I continue to contemplate and consider Jane Rule’s novel The Young in Another One’s Arms. (Post note: Actual title is The Young in One Another’s Arms, but I leave the mix up because I like the sounds) Right now I am struck by questions of whether or not the book could be seen as document of social history. Fiction rarely succeeds as social history it seems, and yet some work succeeds in an almost incidental manner.
The removal of the removed (displaced people) from the house, the tearing down of the house, which I’ve investigated and would correspond sources tell me to an initial period of gentrification in the early 1970’s in the neighbourhood of Kitsilano where the novel is set. The formation of alternative families, the quandary of draft dodgers where they went, how they lived, how they immersed into the city is all here in this novel.
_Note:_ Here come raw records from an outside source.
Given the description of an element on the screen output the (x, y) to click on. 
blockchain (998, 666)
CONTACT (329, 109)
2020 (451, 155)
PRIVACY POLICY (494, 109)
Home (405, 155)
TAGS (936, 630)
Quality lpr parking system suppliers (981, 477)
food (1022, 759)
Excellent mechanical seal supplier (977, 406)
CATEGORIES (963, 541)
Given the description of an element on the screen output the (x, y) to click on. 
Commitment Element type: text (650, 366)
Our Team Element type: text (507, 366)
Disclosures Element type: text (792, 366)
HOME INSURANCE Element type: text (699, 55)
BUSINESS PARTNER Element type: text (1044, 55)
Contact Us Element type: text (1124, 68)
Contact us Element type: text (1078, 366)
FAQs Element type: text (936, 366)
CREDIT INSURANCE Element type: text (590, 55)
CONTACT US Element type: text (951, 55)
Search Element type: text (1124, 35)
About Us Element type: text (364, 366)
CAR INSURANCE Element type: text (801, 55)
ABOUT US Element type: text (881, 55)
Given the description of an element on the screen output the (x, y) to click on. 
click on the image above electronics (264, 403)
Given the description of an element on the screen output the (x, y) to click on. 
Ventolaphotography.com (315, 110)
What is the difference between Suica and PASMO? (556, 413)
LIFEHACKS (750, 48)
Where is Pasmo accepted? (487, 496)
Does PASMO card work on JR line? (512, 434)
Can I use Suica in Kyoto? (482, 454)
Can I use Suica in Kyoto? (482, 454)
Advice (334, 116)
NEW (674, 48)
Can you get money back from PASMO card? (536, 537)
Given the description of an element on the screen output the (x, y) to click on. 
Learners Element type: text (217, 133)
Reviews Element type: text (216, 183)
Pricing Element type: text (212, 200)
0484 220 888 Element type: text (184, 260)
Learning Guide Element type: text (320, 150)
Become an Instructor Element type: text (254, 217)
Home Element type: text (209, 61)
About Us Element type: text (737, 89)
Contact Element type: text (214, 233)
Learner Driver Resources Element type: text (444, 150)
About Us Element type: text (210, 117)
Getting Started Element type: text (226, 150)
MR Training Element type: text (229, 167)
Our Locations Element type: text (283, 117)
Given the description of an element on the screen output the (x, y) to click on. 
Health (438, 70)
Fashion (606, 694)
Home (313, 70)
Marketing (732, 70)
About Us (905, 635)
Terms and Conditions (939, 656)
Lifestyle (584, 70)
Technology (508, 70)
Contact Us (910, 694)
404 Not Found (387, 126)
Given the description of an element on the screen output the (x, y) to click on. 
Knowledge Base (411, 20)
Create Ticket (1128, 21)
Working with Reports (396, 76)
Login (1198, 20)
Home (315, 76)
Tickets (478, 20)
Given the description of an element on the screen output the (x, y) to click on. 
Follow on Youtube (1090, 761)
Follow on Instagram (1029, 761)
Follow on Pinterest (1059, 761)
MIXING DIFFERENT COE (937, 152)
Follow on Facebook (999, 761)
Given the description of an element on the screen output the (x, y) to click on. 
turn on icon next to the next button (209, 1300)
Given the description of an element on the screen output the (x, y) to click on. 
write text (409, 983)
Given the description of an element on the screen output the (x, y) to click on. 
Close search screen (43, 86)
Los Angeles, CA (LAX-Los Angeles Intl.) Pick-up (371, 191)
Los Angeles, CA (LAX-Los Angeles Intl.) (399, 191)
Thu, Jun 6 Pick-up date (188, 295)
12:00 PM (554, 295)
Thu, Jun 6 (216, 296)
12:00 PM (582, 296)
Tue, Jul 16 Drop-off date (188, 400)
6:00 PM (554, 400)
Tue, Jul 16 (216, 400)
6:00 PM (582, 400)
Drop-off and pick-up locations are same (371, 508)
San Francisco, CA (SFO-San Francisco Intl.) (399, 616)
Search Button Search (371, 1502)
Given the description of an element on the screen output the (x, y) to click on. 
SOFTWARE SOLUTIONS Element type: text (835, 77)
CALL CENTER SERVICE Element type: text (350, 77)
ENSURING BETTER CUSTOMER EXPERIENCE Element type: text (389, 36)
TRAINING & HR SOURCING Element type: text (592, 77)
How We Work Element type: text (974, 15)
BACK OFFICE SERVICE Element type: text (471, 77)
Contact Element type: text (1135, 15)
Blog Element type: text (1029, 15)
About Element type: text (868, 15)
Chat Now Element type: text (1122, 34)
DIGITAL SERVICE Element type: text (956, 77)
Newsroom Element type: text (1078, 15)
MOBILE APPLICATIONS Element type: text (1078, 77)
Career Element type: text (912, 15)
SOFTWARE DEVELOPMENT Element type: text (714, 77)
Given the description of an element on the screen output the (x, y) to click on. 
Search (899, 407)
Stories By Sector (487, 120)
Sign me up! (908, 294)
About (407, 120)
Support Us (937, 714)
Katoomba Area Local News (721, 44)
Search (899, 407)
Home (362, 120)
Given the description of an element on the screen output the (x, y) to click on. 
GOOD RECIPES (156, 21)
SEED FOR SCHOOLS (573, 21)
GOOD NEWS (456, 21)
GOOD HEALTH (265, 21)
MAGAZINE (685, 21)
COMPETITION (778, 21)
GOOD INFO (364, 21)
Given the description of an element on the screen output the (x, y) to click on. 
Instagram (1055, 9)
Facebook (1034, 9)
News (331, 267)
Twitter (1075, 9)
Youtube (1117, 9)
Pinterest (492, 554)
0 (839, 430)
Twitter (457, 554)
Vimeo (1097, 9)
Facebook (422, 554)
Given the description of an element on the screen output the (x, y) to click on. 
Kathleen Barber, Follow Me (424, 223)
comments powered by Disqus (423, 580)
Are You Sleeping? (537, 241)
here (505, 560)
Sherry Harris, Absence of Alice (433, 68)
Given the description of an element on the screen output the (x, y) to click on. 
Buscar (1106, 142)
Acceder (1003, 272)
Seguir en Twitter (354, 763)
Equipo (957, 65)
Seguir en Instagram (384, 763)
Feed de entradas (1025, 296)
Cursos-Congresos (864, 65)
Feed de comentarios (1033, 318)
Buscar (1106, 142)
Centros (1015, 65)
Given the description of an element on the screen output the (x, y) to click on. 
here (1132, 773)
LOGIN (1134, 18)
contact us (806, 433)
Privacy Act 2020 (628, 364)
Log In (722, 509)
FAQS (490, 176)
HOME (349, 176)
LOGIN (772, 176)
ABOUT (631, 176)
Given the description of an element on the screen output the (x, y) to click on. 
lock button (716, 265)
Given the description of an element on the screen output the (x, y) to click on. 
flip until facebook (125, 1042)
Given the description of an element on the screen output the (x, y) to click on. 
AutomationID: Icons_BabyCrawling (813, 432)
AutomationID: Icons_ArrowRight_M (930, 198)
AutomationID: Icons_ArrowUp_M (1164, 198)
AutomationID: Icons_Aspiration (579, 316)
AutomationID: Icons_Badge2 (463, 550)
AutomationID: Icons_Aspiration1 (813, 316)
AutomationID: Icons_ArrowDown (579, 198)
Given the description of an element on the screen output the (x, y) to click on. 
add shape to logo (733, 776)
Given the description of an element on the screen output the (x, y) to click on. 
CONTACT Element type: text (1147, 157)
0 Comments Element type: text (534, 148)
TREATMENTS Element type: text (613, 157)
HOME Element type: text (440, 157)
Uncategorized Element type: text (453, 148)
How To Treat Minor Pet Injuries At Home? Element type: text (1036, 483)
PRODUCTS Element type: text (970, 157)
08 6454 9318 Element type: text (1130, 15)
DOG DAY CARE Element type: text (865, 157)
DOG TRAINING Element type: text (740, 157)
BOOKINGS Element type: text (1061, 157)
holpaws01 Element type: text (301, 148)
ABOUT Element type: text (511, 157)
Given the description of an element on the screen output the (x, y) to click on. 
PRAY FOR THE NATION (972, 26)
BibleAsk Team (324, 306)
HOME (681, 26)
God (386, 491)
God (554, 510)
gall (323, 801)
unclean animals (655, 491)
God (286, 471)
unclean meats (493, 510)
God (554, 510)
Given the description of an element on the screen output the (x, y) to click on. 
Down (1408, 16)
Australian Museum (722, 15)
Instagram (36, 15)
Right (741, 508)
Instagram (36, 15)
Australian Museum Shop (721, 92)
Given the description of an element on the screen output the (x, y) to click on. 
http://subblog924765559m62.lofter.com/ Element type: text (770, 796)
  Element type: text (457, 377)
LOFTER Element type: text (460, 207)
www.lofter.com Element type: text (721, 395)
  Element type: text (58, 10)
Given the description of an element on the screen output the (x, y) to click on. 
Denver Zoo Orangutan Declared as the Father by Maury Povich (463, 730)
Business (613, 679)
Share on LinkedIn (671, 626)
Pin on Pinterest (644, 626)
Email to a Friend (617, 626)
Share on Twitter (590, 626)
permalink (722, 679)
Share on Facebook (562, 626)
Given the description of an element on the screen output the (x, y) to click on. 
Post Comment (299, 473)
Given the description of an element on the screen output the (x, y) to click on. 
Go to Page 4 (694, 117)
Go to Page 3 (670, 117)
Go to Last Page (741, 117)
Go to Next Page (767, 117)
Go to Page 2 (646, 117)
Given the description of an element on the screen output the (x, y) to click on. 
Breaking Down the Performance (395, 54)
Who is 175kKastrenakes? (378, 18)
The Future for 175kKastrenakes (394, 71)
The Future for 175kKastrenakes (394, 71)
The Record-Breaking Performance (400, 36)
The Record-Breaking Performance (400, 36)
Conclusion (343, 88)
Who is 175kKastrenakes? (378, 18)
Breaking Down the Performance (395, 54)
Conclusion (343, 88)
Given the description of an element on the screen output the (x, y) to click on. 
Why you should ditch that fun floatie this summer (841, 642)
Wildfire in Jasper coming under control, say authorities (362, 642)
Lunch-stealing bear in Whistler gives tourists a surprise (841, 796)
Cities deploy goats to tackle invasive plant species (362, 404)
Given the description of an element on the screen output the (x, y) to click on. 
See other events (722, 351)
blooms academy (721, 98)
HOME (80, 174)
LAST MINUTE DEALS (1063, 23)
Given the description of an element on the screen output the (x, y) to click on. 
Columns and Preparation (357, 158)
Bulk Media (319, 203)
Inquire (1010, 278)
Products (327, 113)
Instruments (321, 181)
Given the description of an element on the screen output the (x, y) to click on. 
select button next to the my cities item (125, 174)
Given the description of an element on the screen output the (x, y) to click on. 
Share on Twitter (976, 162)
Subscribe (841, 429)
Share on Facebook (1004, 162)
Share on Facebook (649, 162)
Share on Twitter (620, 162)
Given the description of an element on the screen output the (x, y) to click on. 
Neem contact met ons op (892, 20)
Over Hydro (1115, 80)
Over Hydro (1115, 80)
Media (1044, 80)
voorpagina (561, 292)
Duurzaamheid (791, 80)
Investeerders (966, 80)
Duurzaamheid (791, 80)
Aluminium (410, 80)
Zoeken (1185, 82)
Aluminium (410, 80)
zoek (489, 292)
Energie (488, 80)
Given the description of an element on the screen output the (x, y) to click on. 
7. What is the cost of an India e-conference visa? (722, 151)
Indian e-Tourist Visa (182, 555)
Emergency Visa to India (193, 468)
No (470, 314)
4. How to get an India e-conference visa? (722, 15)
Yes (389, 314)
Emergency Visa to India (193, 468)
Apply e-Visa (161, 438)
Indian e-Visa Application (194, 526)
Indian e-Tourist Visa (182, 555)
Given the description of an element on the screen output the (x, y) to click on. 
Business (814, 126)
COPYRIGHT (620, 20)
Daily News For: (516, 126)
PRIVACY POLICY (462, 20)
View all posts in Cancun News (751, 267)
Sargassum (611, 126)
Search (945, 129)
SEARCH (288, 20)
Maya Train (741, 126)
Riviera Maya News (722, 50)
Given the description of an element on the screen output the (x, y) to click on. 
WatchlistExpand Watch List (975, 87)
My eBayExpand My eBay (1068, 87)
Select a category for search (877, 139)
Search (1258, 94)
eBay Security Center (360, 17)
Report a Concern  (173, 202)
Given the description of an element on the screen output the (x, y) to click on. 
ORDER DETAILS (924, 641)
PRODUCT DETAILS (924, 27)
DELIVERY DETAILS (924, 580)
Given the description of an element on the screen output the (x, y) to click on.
I’ve been struck by the absence in BC fiction I’ve read, of certain, almost overwhelming aspects of where we live (labour, recessions, work, resource based industry, a turbulent labour history and so on) and at this time am busy trying to assess what is in the fiction in order to understand what did not breach the levees or the absence I allude to.
Another thing I contemplate as I read novels from the 1970’s period is the departure or starting point for the women in them. There are two extraordinary remarkings in Jane Rule’s novel that I must detail here on this point, but they’ll be detailed tomorrow in another post. They are simple, almost unremarkable in their mention and yet …. once you get to considering them, oh how they chime or rolling boil. Manana, manana.